Depth residuals are converted to the same scale as image coordinates: \(r^d_k=(\gamma d^N_k - d^M_k)/d^M_k\). Ablations show this prior is vital; removing it increases median translation error on MegaDepth (\(K{=}2\)) from 0.45 to 0.84.

3. Loss & Training: Modified Cauchy loss and convergence

To handle outliers in sparse matches, a modified robust Cauchy loss is used: \(\rho(r)=s\ln(1+r^2/s^2)\). The total loss combines reprojection and depth terms:

\[L=\sum_{d^N_k>0}\rho(r^c_k)+\begin{cases}\lambda\sum_k\rho(r^d_k) & \gamma>0\\ -\sum_k d^N_k & \gamma\le 0\end{cases}\]

Setting \(\lambda=0.1\). If \(\gamma\le 0\) (points falling behind cameras), the loss penalizes negative depth to "push" the scene in front of the reference view. Training initially focuses on depth for a few dozen epochs before adding the reprojection term.

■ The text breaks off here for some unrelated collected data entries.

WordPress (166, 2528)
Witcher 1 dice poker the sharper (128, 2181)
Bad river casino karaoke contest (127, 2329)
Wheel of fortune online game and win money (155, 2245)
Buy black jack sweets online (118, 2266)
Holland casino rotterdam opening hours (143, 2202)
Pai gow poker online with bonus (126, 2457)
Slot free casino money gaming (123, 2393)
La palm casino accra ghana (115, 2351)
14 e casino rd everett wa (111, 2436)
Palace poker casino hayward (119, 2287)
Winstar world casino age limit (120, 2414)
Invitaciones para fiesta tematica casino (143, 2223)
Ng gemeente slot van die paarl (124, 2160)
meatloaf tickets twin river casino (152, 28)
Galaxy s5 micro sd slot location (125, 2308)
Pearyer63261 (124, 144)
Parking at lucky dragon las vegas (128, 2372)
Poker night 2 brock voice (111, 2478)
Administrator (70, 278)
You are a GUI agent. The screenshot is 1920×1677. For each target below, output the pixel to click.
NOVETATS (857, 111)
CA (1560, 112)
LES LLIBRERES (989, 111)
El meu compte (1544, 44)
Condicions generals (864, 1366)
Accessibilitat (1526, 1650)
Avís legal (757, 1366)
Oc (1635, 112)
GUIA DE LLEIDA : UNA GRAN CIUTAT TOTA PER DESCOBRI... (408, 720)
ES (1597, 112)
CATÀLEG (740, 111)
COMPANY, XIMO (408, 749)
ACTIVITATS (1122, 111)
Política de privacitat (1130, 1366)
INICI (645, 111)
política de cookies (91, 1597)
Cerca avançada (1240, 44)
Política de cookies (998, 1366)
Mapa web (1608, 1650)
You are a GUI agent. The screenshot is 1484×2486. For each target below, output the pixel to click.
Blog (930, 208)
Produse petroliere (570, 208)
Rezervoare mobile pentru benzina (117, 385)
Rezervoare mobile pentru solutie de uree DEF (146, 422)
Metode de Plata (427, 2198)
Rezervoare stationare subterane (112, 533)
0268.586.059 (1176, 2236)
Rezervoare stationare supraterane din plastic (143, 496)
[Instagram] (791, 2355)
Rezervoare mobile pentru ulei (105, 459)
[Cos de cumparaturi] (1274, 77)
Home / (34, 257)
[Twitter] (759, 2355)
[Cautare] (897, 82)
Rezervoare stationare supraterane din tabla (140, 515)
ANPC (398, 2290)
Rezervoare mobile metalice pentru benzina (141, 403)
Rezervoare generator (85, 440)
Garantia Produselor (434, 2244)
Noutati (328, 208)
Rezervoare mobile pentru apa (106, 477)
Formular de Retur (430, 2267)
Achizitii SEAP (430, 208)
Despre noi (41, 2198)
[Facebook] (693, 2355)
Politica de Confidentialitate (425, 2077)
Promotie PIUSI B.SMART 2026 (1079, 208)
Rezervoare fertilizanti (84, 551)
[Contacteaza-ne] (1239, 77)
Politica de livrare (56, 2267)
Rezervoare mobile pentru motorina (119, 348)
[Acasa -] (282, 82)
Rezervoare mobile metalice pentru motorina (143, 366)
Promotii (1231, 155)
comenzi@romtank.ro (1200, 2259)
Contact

4. Robust Pose Estimation & BA: Geometric refinement

After convergence, 2D-3D correspondences are fed into P3P-RANSAC for an initial pose. This is refined via lightweight bundle adjustment (BA) using Ceres, jointly optimizing the query pose and 3D points with fixed database poses. BA is critical for accuracy but adds negligible cost (approx. 20ms).

Key Experimental Results¶

Main Results (MegaDepth, Star-topology sampling)¶

Metrics: median rotation/translation errors \((\varepsilon_R,\varepsilon_t)\downarrow\) and recall points \((\varepsilon_1,\varepsilon_2,\varepsilon_3,\varepsilon_4)\uparrow\). Results for \(K=2\) (most sparse):

Method	\(\varepsilon_R\)↓	\(\varepsilon_t\)↓	\(\varepsilon_1\)↑	\(\varepsilon_4\)↑
Transitive Matching	1.34	1.89	4.7	62.7
Motion Averaging	1.40	3.06	0.7	63.0
VGGT	1.11	3.67	0.0	58.0
Reloc3r	0.90	2.83	0.0	64.7
ACE (SCR)	27.62	4.35	0.0	11.3
Ours (ON3R)	0.37	0.45	7.7	85.0

ON3R leads significantly at \(K=2\). Transitive matching is the closest competitor but still lags. Pose regression methods (VGGT/Reloc3r) lack precision, and ACE fails to learn depth with so few images.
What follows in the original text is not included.